Problems to solve —
#1 Do these statements agree with the optical-connector patent claims below: (a) claim 23 reduces optical power in response to an indication that the locking mechanism is disengaged, (b) claim 22 describes the prevention mechanism as a separate attachment to the connector assembly, (c) claim 24 allows the reducing step up to 500 ms after the locking mechanism is disengaged? Answer each with yes or no and quote the deciding words of the claims.
#2 Resume the optical-connector patent claims below, starting right after claim 32.

Document excerpt —
>>>>
20. The invention of claim 17, wherein the prevention mechanism comprises:
a locking mechanism engageable to preclude the damaging movement within the connector assembly of the optical fiber cables; and
an indication generator for generating an indication as to whether the locking mechanism is engaged.
21. The invention of claim 17, wherein the high-optical-power-density signal is a signal whose optical power is at least 1M watt per cm2.
22. A method comprising the step of:
generating an indication as to whether a locking mechanism is engaged,
the locking mechanism being adapted to lock at least two portions of a connector assembly, the locking mechanism being part of a prevention mechanism that is integral to the connector assembly, the prevention mechanism being adapted to preclude a damaging movement at the ends of at least two optical fiber cables that are coupled in the connector assembly,
the damaging movement being a movement that would give rise to a damaging thermal event when at least one of the optical fiber cables is carrying a high-optical-power-density signal.
23. The invention of claim 22, further comprising the step of:
reducing optical power propagating through the at least two optical fiber cables,
the reducing step being performed responsive to the indication that the locking mechanism is disengaged.
24. The invention of claim 23, wherein the reducing step occurs at most 200 ms after the locking mechanism is disengaged.
25. The invention of claim 23, wherein the reducing step occurs at most between 50 ms to 100 pico seconds after the locking mechanism is disengaged.
26. The invention of claim 22, further comprising the step of:
increasing optical power propagating through the at least two optical fiber cables,
the increasing step being performed responsive to the indication that the locking mechanism is engaged.
27. The method of claim 22, further comprising the step of:
reducing optical power generated by an optical power source,
the reducing step being performed responsive to the indication being that the locking mechanism is disengaged.
28. The invention of claim 27, wherein the reducing step occurs at most 200 ms after the locking mechanism is disengaged.
29. The invention of claim 27, wherein the reducing step occurs at most between 50 ms to 100 pico seconds after the locking mechanism is disengaged.
30. The method of claim 22, further comprising the step of:
increasing optical power generated by the optical power source,
the increasing step being performed responsive to the indication being that the locking mechanism is engaged.
31. The invention of claim 22,
wherein the damaging movement comprises a movement of the ends, the movement being in any plane and being at least 1 wavelength of the signal when at least one of the optical fiber cables is carrying a high-optical-power-density signal.
32. The invention of claim 22, wherein the damaging thermal event comprises a dissipation of optical power producing local heating that results in physical damage to at least one of the following: one of the optical fiber cables, the connector assembly, an optical power source of the high-optical-power-density signal.
<<<<
Listed records —
>>>>
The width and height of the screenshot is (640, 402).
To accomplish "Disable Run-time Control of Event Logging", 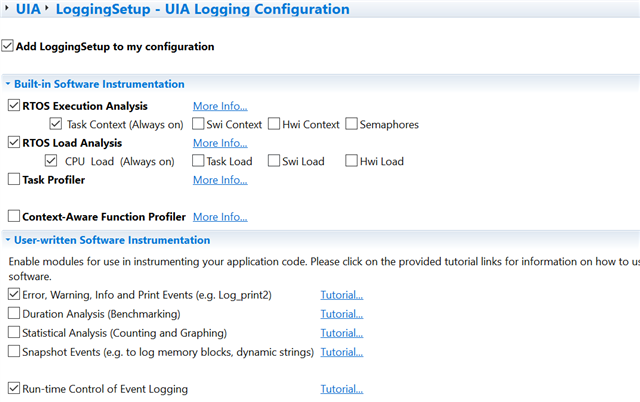I will [13, 389].
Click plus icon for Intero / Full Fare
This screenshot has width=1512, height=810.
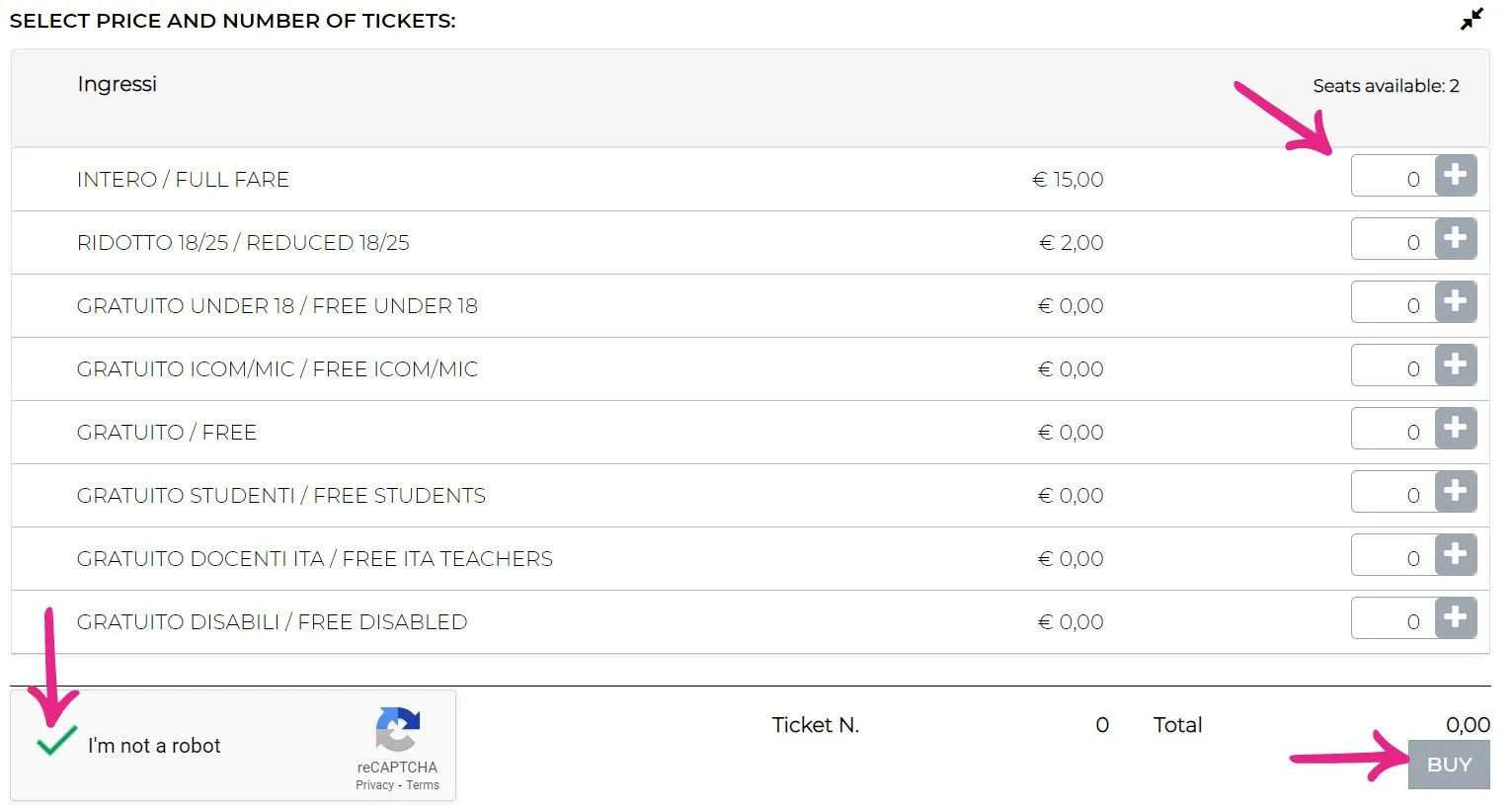pyautogui.click(x=1455, y=177)
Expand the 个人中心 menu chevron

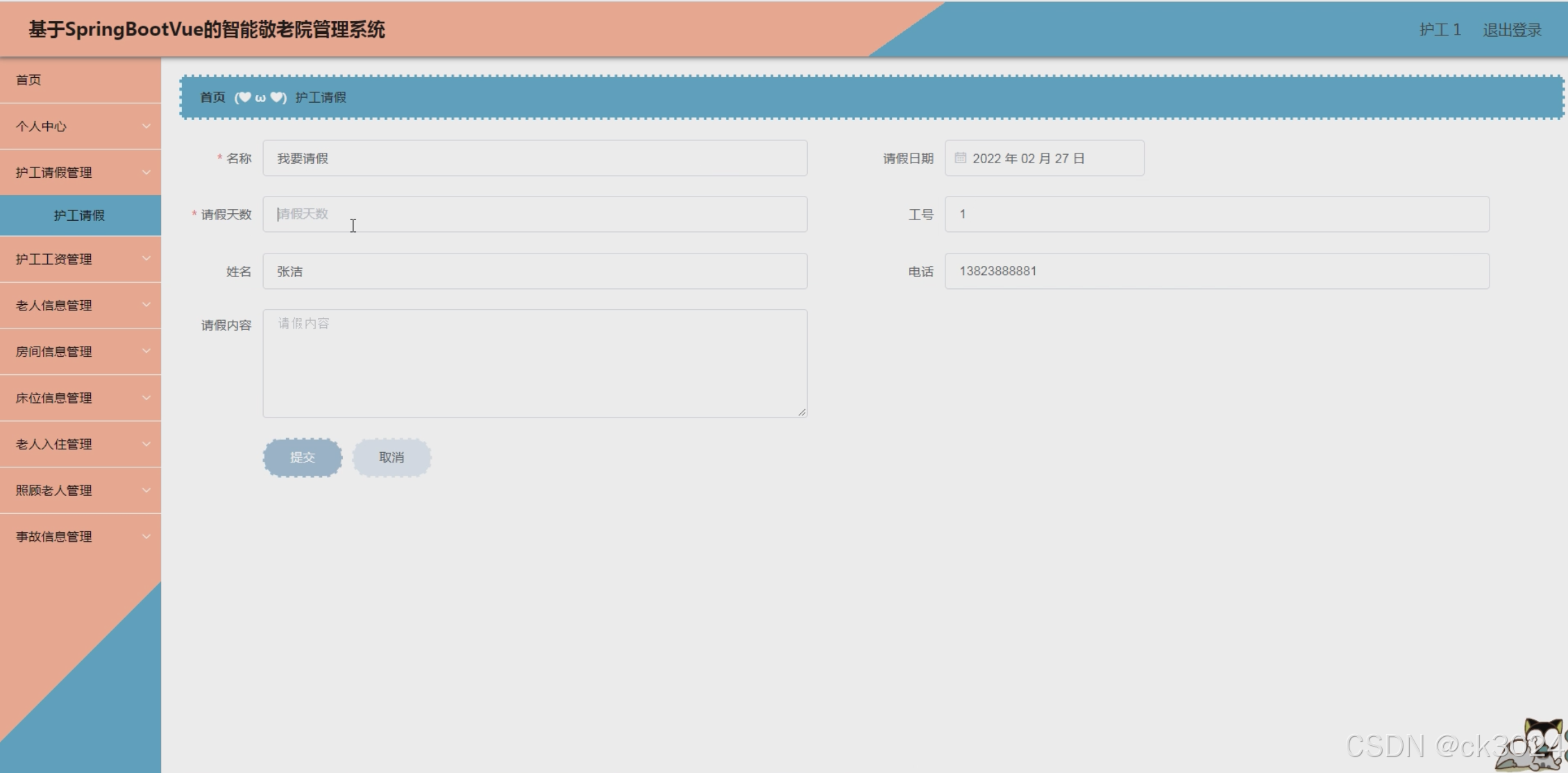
<<<<
Outputs in order —
#1
(a) Yes: "the reducing step being performed responsive to the indication that the locking mechanism is disengaged."
(b) No: "a prevention mechanism that is integral to the connector assembly"
(c) No: "at most 200 ms after the locking mechanism is disengaged."

#2
33. The invention of claim 22, wherein the high-optical-power-density signal is a signal whose optical power is at least 1M watt per cm2.
Descripción
DETAILED DESCRIPTION

[0014]FIG. 1 shows fiber 102. As can be seen at exposed end 103 of fiber 102, fiber 102 includes core 104 surrounded by cladding 106, which is surrounded by ferrule 108, which is in turn surrounded by jacket 110. Core 104 is typically made of glass and has a thickness of 1 to 100 μm. Cladding 106, which is around core 104, is also typically made of glass and has a lower index of refraction than core 104. Cladding 106 encloses core 104 so as to act as a waveguide for the signal propagating though the core. Cladding 106 is typically 40 to 120 μm thick. Ferrule 108 surrounds cladding 106. Ferrule 108 is a ceramic ring placed around cladding 106, and provides reinforcement. Ferrule 108 is typically 1 to 3 mm thick. Jacket 110 surrounds ferrule 108 and insulates the fiber. Jacket 110 is made of polymer, such as plastic, and is typically 50 to 900 μm thick. In an illustrative embodiment of the invention, fiber 102 is coupled to fiber 202 within optical connector assembly 100, shown in an exploded view in FIG. 2. Optical connector assembly 100 includes male connector 120 and male connector 220, which are typically injection-molded thermal plastic housings. Fiber 102 extends through connector 120 so that its exposed end 103 extends out of connector 120. The ferrule of fiber 102 is locked into place in connector 120, which provides alignment and attachment into a mating structure, such as mounting receptacle 130. Connector 120 is held fixed in mounting receptacle 130 by virtue of tab 140 that locks into shoulder 145. Shoulder 145 is an inner surface of mounting receptacle 130. Tab 140 locks into shoulder 145 when protrusion 150 of tab 140 fits into recess 155 in shoulder 145, which occurs when connector 120 slides to a certain position within mounting receptacle 130. Once locked, connector 120 is not movable with respect to mounting receptacle 130 until tab 140 is depressed the distance necessary for protrusion 150 to clear the point where recess 155 intersects with non-recessed portion 157 (shown in FIG. 4) of shoulder 145.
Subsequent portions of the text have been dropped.